>> Begin Supplied records

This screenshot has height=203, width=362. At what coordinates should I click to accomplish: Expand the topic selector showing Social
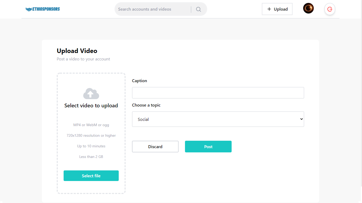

>> End Supplied records
>> Begin Supplied records

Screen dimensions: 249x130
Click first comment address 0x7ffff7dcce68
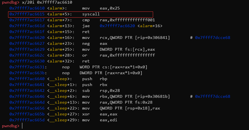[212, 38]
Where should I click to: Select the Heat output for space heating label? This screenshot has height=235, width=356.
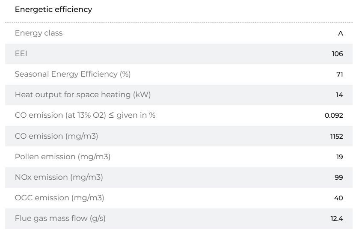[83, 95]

>> End Supplied records
>> Begin Supplied records

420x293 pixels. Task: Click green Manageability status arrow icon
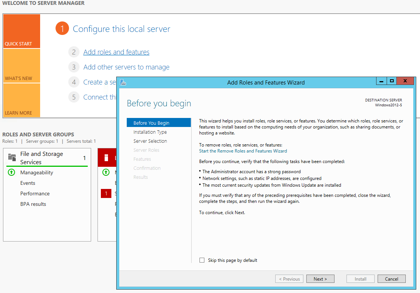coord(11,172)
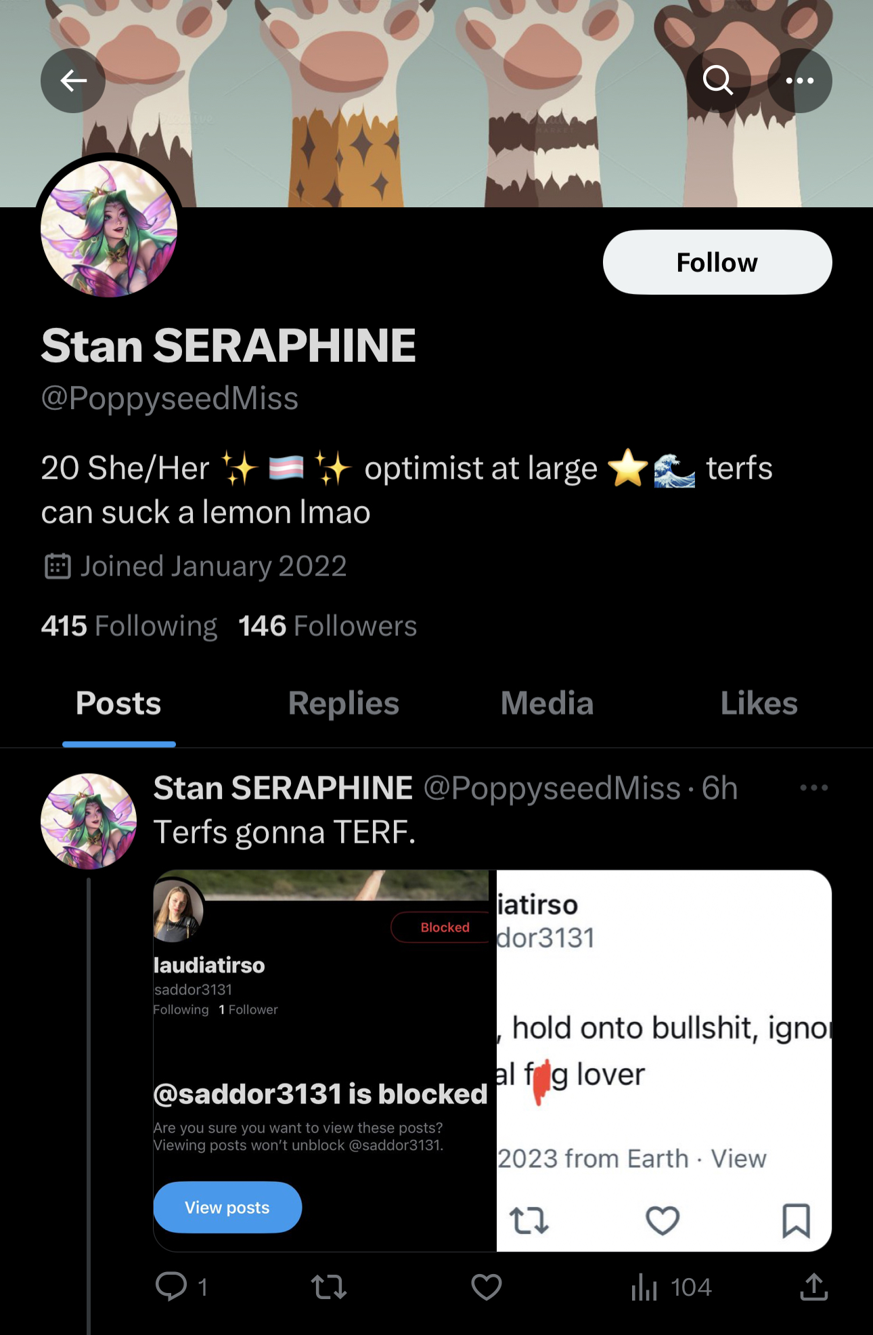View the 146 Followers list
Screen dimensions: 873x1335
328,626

>> End Supplied records

§ Stated goal: Pick out and copy every line of the records above that contains the word "screenshot", matching its case.

§ Exercise answer:
This screenshot has height=203, width=362. At what coordinates should I click to accomplish: Expand the topic selector showing Social
Where should I click to: Select the Heat output for space heating label? This screenshot has height=235, width=356.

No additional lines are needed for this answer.